AI coalition urges Washington to protect open-weight models
An industry coalition including NVIDIA, Microsoft, Meta, OpenAI, IBM, GitHub, Hugging Face, Mistral, Cohere and the Linux Foundation has asked U.S. policymakers to protect open-weight AI from broad restrictions. Published on July 24 as “Open Weights and American AI Leadership,” the statement’s current Microsoft page lists 35 companies, foundations and investors.
The group defines open-weight models as systems whose trained parameters can be downloaded, inspected, modified and run on an organisation’s own infrastructure. That is different from fully open-source AI, which may also provide training code, data and a reproducible recipe. Even so, access to weights gives makers far more freedom to adapt a model, host it privately and avoid dependence on one API provider.
The policy request is concrete. The signatories want wider access to computing capacity for startups and researchers, investment in shared datasets, tools and evaluation frameworks, and no premature rules that push open-model development overseas. They also defend distillation, in which one model’s outputs help train or evaluate another, while accepting that unlawful extraction from closed services should be addressed through targeted legal and commercial measures.

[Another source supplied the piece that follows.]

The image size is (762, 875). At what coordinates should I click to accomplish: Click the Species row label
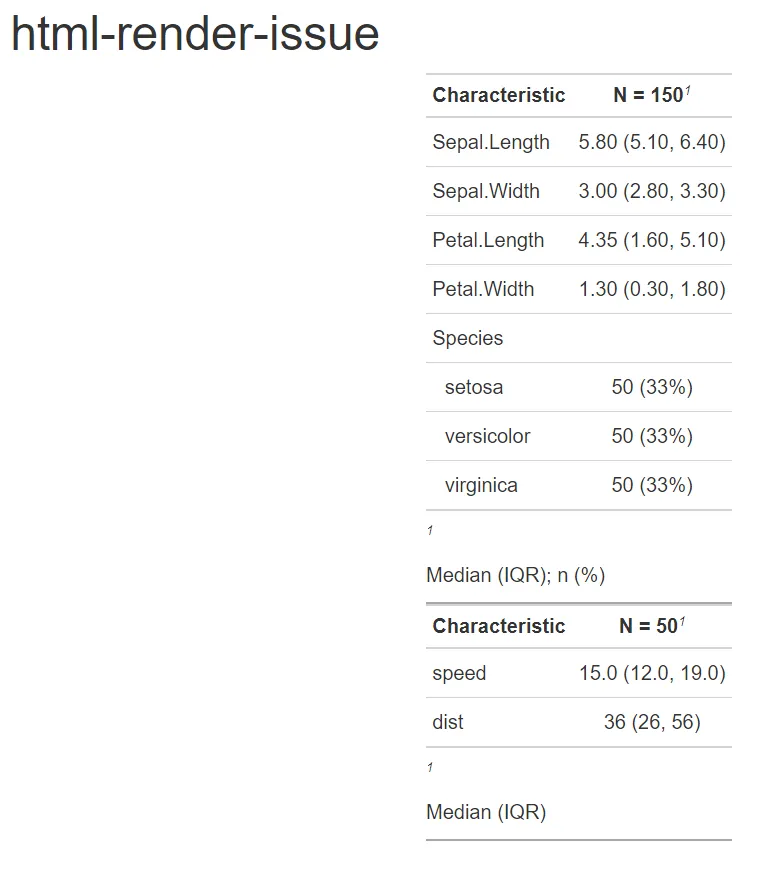coord(468,338)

The letter acknowledges the central risk: once weights are released, the original developer cannot retrieve them, and modified versions can be difficult to trace. Its answer is more benchmarking, red teaming and safeguards tied to demonstrated harms. The coalition argues that closed models also create vulnerabilities and single points of failure, while outside researchers can examine and improve open systems.
That argument is influential, but it is not neutral. Many signatories sell chips, cloud capacity, enterprise software, model hosting or open-weight models, so they benefit from a broad ecosystem. The statement changes no law and does not settle whether the most capable future models can be released safely. It does, however, place unusually large companies and open-source organisations on the same side of an increasingly important policy debate.
For AI users and makers, the immediate effect is choice rather than a new product: more self-hosting, customisation and competition if the coalition gets its way. For businesses, open weights can improve control over data, costs and deployment, but responsibility for security, evaluation and maintenance shifts toward the organisation running the model. Policymakers now face the harder task of protecting against genuine misuse without closing off a route that many smaller builders depend on.